2. Description of Related Art
Memory, just as its name implies, is a semiconductor device for storing information and data. Memory is required to perform more and more effectively as the functions of microprocessors become stronger and the programs and calculations of software become larger. Memory with mass storage and low cost must be manufactured to meet the requirements of this trend. Therefore, the process of manufacturing such memory devices continuously develops for the semiconductor technology with higher integration.
Among memories, non-volatile memory is capable of storing, reading, or erasing data repeatedly, and the stored data will not disappear after the power supply is disconnected. Because of these advantages, non-volatile memory has become a memory device widely employed in personal computers and electronic apparatuses.

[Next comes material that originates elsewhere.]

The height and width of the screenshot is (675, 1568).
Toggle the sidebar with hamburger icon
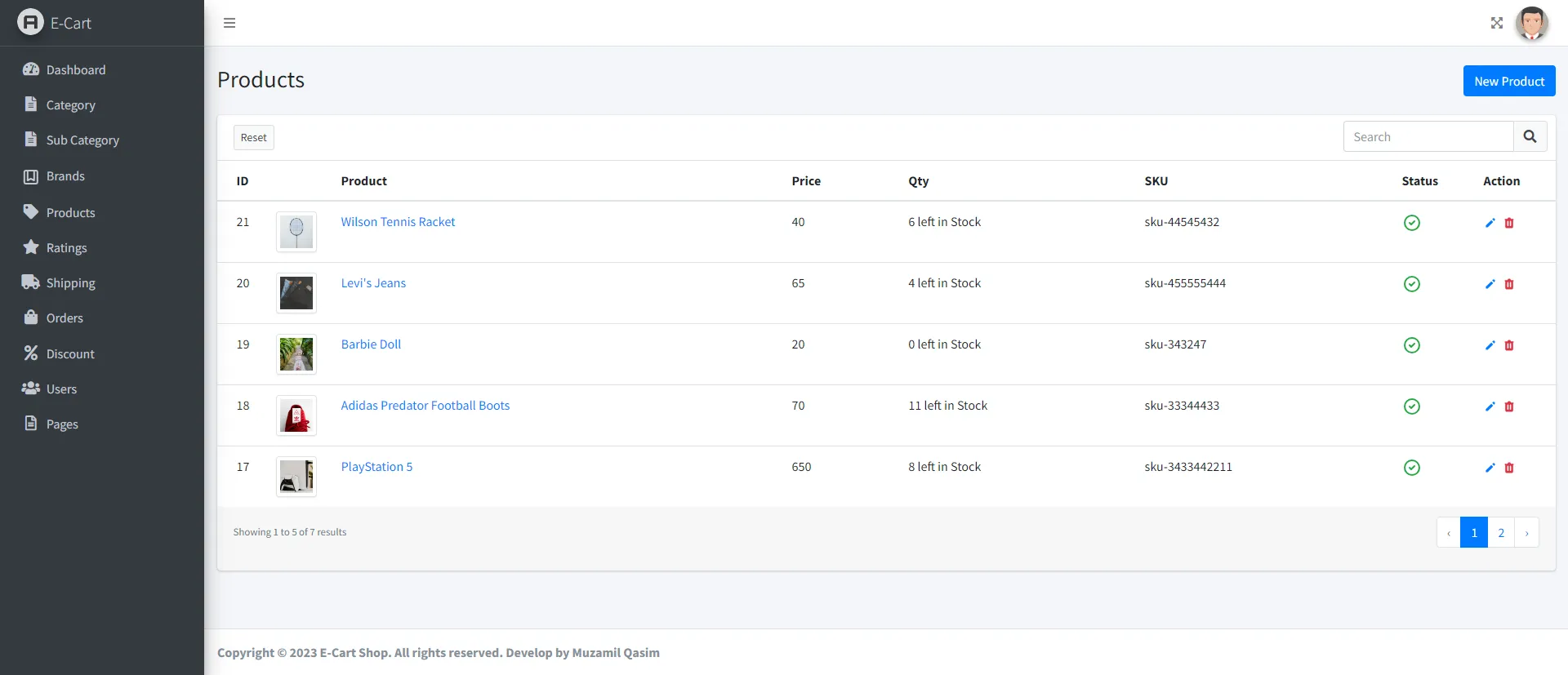tap(229, 23)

FIG. 1 is a schematic cross-sectional view of a conventional single poly non-volatile memory. The conventional single poly non-volatile memory consists of an N-type metal oxide semiconductor (NMOS) structure 10 and a P-type metal oxide semiconductor (PMOS) structure 12, and a field oxide layer 11 between the NMOS structure 10 and the PMOS 12 structure. The NMOS structure 10 is formed on a P-type substrate 14, and comprises a floating gate 16, a gate oxide layer 34, an N+ source doped region 18, and an N+ drain doped region 20. The PMOS structure 12 is formed on an N-type ion well region 22, and comprises a floating gate 24, a gate oxide layer 36, a P+ source doped region 26, and a P+ drain doped region 28. Additionally, an N-type channel barrier region 30 is disposed below the floating gate 24 and adjoins to one side of the P+ source doped region 26. Furthermore, a floating gate wire 32 should be disposed between the floating gates 16 and 24, in order to maintain the same potential for the floating gates 16 and 24.

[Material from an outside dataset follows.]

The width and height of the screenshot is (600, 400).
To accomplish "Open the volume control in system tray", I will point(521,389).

However, the conventional single poly non-volatile memory encounters a few problems. For example, the conventional single poly non-volatile memory including the NMOS structure 10 and the PMOS structure 12 occupies a much larger chip area, which results in a relatively high production cost. On the other hand, the conventional single poly non-volatile memory takes a longer time to erase data, resulting in low operating speed of the memory device. Moreover, for the erasing operation of the conventional single poly non-volatile memory, the electrons are drawn from the floating gate to the substrate through the gate oxide layer, and the gate oxide layer may be easily damaged, thus adversely affecting the cycling number and the reliability of the memory device.

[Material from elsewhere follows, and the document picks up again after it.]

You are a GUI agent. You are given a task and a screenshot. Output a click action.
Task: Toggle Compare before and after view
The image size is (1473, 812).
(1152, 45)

FIG. 2 is a schematic cross-sectional view of a split gate non-volatile memory. The conventional split gate non-volatile memory comprises a substrate 40, a floating gate 42, a control gate 44, a source region 46, and a drain region 48. However, the memory device employing the conventional split gate non-volatile memory has a larger size, and electron can be trapped easily for the erasing operation, thus lowering endurance of the memory device.